I recently showed some videos of Soli in the HCI class I teach. Students immediately hit upon the two major issues I wanted to discuss (I was pretty proud!).
The first is learnability. A big problem with gestures is that there is no clear affordance as to what kinds of gestures you can do, or any clear feedback. For feedback, one could couple Soli's input with a visual display, but at that point, it's not clear if there is a big advantage over a touchscreen, unless the display is really small.
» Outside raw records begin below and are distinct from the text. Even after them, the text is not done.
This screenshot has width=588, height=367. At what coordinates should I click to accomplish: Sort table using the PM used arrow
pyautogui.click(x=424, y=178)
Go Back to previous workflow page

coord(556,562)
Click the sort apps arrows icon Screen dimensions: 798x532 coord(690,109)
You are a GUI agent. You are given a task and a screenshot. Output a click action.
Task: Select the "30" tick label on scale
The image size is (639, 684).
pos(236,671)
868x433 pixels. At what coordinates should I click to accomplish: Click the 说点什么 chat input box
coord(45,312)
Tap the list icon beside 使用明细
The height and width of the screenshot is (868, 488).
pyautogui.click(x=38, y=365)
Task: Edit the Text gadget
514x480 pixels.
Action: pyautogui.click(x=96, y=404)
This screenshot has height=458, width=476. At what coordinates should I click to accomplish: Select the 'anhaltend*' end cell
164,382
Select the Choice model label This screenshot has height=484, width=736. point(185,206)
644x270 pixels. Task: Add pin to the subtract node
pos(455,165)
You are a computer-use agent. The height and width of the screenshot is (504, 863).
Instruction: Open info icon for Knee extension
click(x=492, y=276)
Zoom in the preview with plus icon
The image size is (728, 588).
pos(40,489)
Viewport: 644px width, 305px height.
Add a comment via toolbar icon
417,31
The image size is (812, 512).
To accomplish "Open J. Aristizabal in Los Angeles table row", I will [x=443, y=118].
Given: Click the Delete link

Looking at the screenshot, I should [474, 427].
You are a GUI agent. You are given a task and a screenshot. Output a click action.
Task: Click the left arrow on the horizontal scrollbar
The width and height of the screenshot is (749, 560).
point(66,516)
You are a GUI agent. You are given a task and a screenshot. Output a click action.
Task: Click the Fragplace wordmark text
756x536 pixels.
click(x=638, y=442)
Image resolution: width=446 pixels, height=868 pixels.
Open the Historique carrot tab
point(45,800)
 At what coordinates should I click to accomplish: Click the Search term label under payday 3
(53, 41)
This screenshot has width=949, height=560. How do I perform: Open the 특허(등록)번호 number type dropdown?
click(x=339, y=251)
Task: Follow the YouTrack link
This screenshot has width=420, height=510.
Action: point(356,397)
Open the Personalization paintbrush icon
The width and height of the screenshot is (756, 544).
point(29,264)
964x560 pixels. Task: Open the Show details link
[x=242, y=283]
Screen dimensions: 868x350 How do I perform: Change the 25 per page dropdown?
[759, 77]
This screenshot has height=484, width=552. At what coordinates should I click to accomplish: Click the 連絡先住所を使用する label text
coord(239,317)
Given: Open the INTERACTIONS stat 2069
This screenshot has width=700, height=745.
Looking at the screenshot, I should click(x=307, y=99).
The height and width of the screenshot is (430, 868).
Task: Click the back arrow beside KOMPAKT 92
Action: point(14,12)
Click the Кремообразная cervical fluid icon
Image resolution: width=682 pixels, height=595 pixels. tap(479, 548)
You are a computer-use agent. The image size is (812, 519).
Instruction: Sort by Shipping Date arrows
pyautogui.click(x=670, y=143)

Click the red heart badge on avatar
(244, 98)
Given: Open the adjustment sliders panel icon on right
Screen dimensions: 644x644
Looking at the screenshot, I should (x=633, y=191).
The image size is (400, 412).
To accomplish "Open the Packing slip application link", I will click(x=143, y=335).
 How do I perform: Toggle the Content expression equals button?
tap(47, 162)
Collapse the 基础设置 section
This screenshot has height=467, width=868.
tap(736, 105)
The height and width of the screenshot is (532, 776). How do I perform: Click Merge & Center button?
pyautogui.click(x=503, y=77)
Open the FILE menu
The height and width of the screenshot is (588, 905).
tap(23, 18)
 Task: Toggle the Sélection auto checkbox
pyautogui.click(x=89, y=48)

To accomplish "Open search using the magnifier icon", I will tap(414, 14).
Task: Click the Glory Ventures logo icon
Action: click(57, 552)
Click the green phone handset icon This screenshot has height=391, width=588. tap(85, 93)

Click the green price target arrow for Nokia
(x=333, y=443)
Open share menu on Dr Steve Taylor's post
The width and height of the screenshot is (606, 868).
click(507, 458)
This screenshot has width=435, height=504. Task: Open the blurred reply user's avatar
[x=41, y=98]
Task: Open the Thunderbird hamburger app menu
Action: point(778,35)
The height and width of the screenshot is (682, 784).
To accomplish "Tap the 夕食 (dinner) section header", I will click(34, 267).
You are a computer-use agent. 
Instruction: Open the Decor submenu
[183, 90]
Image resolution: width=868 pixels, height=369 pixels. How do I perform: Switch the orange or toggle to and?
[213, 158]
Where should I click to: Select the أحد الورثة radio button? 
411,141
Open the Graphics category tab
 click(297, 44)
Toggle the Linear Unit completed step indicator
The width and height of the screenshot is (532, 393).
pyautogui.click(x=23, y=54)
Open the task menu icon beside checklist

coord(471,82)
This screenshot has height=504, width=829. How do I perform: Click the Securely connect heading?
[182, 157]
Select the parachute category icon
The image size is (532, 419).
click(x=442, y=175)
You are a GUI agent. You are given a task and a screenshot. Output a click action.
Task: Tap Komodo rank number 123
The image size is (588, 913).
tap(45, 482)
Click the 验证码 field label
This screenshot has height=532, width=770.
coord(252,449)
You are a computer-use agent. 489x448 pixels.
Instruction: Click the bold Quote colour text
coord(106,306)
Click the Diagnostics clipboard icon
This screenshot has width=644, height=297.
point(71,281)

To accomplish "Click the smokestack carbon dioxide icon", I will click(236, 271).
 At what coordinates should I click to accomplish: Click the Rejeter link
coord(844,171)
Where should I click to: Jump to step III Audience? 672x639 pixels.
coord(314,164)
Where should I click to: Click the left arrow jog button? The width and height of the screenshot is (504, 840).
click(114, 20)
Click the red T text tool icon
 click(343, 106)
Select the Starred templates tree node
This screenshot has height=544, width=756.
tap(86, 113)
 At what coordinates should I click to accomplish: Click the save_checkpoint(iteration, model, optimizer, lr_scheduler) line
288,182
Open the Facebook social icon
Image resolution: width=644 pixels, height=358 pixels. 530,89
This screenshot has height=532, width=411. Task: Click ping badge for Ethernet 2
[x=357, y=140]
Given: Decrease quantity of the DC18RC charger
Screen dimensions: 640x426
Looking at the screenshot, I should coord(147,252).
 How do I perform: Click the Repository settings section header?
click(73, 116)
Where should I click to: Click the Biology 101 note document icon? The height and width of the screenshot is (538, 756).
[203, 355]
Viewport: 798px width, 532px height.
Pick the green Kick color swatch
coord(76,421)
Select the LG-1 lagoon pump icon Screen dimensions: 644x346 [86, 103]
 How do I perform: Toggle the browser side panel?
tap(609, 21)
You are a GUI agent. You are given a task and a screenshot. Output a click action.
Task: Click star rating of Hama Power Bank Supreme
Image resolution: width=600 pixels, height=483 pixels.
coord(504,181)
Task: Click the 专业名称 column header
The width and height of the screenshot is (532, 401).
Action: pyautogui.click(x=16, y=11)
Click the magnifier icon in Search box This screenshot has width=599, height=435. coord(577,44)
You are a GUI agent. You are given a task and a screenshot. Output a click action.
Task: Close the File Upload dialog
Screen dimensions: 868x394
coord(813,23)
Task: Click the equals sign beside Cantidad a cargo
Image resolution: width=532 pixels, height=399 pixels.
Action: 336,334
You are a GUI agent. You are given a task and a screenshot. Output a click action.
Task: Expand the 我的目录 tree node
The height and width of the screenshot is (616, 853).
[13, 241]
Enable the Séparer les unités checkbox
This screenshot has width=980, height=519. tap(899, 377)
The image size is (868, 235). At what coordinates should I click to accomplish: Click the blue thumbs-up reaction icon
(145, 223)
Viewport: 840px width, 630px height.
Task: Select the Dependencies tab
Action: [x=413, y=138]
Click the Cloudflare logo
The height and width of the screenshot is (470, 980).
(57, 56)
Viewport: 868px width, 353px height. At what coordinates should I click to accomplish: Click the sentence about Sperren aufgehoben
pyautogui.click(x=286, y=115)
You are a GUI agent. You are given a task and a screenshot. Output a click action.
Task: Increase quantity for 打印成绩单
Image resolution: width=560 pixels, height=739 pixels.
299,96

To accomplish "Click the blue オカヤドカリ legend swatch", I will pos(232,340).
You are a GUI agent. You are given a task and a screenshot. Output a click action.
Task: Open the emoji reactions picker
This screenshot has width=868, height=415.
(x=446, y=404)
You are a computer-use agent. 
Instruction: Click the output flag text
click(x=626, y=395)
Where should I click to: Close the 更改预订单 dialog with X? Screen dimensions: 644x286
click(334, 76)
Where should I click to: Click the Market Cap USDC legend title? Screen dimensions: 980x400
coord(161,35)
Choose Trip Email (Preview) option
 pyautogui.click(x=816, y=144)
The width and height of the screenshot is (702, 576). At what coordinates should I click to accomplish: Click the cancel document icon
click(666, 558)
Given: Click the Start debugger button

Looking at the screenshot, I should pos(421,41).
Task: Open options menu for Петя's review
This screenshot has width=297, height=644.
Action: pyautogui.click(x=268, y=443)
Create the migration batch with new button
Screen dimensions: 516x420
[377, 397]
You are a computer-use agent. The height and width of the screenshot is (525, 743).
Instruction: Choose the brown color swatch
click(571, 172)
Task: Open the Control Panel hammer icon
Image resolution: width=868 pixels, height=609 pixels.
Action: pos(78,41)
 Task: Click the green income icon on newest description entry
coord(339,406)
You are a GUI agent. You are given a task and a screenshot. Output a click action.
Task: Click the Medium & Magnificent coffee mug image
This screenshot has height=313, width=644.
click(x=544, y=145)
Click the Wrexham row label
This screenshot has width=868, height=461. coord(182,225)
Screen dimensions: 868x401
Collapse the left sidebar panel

The second is what's known as the Midas touch problem. How can the system differentiate if you are intentionally gesturing as input vs incidentally gesturing? The example I used was the new Mercedes cars that have gesture recognition. While I was doing a test drive, the salesperson started waving his hands as part of his normal speech, and that accidentally raised the volume. Odds are very high Soli will have the same problem. One possibility is to activate Soli via a button, but that would defeat a lot of the purpose of gestures. Another is to use speech to activate, which might work out. Yet another possibility is that you have to do a special gesture "hotword", sort of like how Alexa is activated by saying it's name.
At any rate, these problems are not insurmountable, but it definitely adds to the learning curve, reliability, and overall utility of these gesture based interfaces.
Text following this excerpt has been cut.